= Consigna A =
En los registros, toma el tramo que empieza con la línea que contiene “Купить (355, 1368)” y termina con la que contiene “Ontdek alle projecten (48, 2402)”, y vuelve a escribir solo esas líneas sustituyendo “Furry” por “Fluffy”. No cambies nada más.

= Texto proporcionado =
Hasta que uno de los pupilos, Collins, golpeado varias veces por el Gato, se revela y decide llamar a su tío Malcom. Éste promete darle una paliza al Celador, la que se cumple un domingo. Sin embargo, por saludar a su “pueblo” cuando ya había vencido, recibe un golpe a traición del celador y es finalmente derrotado. La metáfora se vincula con el Che Guevara y el pueblo que espera un héroe, de forma errónea. Según Rodolfo Walsh, en la entrevista que le hizo Ricardo Piglia en 1970, este cuento comenzó a ser escrito antes y se terminó un mes después de la muerte de Guevara. En esta historia aparece “una nota política, la primera más expresamente política” (56). El párrafo políticamente más explícito de Un oscuro día es casi una moraleja medieval: “el pueblo aprendió que estaba solo y que debía pelear por sí mismo y que de su propia entraña sacaría los miedos, el silencio, la astucia y la fuerza, mientras un último golpe lanzaba al querido tío Malcom al otro lado de la cerca donde permaneció insensible y un héroe en la mitad del camino” (52).

Esta derrota final deja estratégicamente inconforme al lector que esperaba su happy ending. La función del final donde el lector es derrotado, consiste en derivarlo fuera del mundo literario, hacia una toma de conciencia sobre la otra realidad que lo afecta: la verdadera realidad, para el escritor comprometido. Esta derrota se diferencia del hermetismo de clausura existencial al convertirse en clausura política.

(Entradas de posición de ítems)
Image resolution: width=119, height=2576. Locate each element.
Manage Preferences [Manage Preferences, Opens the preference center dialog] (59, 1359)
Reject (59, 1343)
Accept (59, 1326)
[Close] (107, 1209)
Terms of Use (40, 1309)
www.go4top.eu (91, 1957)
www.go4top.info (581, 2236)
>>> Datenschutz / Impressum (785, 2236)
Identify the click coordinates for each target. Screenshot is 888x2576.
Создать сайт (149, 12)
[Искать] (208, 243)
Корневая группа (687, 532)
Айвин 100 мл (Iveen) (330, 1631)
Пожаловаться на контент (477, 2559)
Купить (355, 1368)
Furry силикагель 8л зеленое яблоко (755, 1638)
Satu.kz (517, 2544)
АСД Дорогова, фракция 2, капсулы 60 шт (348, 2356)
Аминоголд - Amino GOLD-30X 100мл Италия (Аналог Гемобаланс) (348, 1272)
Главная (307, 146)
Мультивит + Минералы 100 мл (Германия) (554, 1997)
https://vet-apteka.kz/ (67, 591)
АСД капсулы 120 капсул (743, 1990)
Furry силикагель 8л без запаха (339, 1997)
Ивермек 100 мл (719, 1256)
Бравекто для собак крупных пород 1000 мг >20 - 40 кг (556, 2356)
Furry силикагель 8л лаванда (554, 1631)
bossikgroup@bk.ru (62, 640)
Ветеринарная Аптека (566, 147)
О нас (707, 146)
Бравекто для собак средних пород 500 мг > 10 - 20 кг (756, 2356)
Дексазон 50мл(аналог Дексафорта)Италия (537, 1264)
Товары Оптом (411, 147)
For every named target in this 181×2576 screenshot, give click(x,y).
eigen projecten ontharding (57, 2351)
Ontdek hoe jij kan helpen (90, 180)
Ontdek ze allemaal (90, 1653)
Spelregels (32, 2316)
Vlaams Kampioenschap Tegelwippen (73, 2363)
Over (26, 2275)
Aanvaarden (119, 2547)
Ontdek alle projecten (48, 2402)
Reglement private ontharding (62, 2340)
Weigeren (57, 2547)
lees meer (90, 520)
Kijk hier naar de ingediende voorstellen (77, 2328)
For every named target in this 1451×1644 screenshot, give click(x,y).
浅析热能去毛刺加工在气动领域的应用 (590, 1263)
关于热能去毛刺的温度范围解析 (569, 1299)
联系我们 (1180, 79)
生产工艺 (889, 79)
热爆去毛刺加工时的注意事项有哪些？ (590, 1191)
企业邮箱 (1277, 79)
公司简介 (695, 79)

= Consigna B =
Prosigue el texto sobre el cuento Un oscuro día a partir de su última oración.

= Resultado A =
Купить (355, 1368)
Fluffy силикагель 8л зеленое яблоко (755, 1638)
Satu.kz (517, 2544)
АСД Дорогова, фракция 2, капсулы 60 шт (348, 2356)
Аминоголд - Amino GOLD-30X 100мл Италия (Аналог Гемобаланс) (348, 1272)
Главная (307, 146)
Мультивит + Минералы 100 мл (Германия) (554, 1997)
https://vet-apteka.kz/ (67, 591)
АСД капсулы 120 капсул (743, 1990)
Fluffy силикагель 8л без запаха (339, 1997)
Ивермек 100 мл (719, 1256)
Бравекто для собак крупных пород 1000 мг >20 - 40 кг (556, 2356)
Fluffy силикагель 8л лаванда (554, 1631)
bossikgroup@bk.ru (62, 640)
Ветеринарная Аптека (566, 147)
О нас (707, 146)
Бравекто для собак средних пород 500 мг > 10 - 20 кг (756, 2356)
Дексазон 50мл(аналог Дексафорта)Италия (537, 1264)
Товары Оптом (411, 147)
For every named target in this 181×2576 screenshot, give click(x,y).
eigen projecten ontharding (57, 2351)
Ontdek hoe jij kan helpen (90, 180)
Ontdek ze allemaal (90, 1653)
Spelregels (32, 2316)
Vlaams Kampioenschap Tegelwippen (73, 2363)
Over (26, 2275)
Aanvaarden (119, 2547)
Ontdek alle projecten (48, 2402)

= Resultado B =
Mario Benedetti, refiriéndose a La ciudad y los perros (1966) de Mario Vargas Llosa, observa que “hay en los cadetes del Colegio Leoncio Prado una actitud gregaria que sin embargo tiene poco que ver con la camarería o la fraternidad; más bien se trata de una promiscuidad de soledades” (Cómplice, 228). En la gran metáfora realista de la clausura social que construye Vargas Llosa, hay apenas una fisura. Los individuos han sido corrompidos por las instituciones, las han corrompido o el proceso es recíproco. Sin embargo, escribe Benedetti en su crítica de 1967, “después de toda una historia en que lo inhumano aparece a cada vuelta de hoja”, la recuperación del Jaguar, el más violento de los cadetes, “es uno de los pocos rasgos esperanzados de la novela. En cierto modo, resulta esclarecedor que Vargas Llosa, frente a la posibilidad de rescatar a uno de sus personajes, se haya decidido por el Jaguar, alguien que no proviene de Miraflores sino de la delincuencia, de un pobre sedimento social” (230).

Por su parte, Hombres de maíz (1949), novela de un maduro estilo que después se conocerá como “realismo mágico”, ya había realizado el ejercicio artístico de integrar la imaginación con una fuerte implicación política que será propia de los escritores comprometidos: la ubicación del mundo marginal, especialmente el mundo indígena en el centro ético de la obra. Sin embargo —o por ello mismo— esta centralidad ética se realiza desde una periferia del poder, que representa el progreso material de aquellos hacendados que sustituyen la cultura del cultivo de sobrevivencia (representados por el cacique Gaspar Ilom) por la explotación de la tierra en pos de una siempre creciente plusvalía (representados por Coronel Chalo Godoy). Según el Popol Vuh, el hombre está hecho de maíz, y enriquecerse con su explotación extensiva es una forma de sacrilegio. El cacique Ilom es sacrificado pero su cuerpo o su espíritu —para la cultura mesoamericana eran uno en el hombre— se esparce como el fuego.

La clausura de la distopía es histórica en la Literatura del compromiso —producto de la derrota— y es constitucional en las instituciones vencedoras. En los ’70 vence el paradigma antihumanista del militarismo sintetizado en las palabras de un sargento, según La granada (1965) de Rodolfo Walsh: “yo no podría vivir fuera de un cartel. Cuando me pongo ropa civil, me parece que soy una mujer” (Granada, 12). En esta obra, se registra la oposición de la moral del soldado y la del revolucionario, según era entendido por Ernesto Che Guevara. Uno, parte de un engranaje, matador a sueldo; el otro, investido por la fuerza moral de sus ideales. En La granada se parodia la preocupación militar por las técnicas de la muerte, no por las razones de la guerra. Se elogia las virtudes de un nuevo explosivo como si se tratase de un descubrimiento científico, despojado de cualquier vínculo ideológico. En Los oficios terrestres, en cambio, no es posible descubrir una postura marcadamente político-ideológica en ninguno de los relatos sino un estado de violencia general y permanente, propia de la clausura distópica.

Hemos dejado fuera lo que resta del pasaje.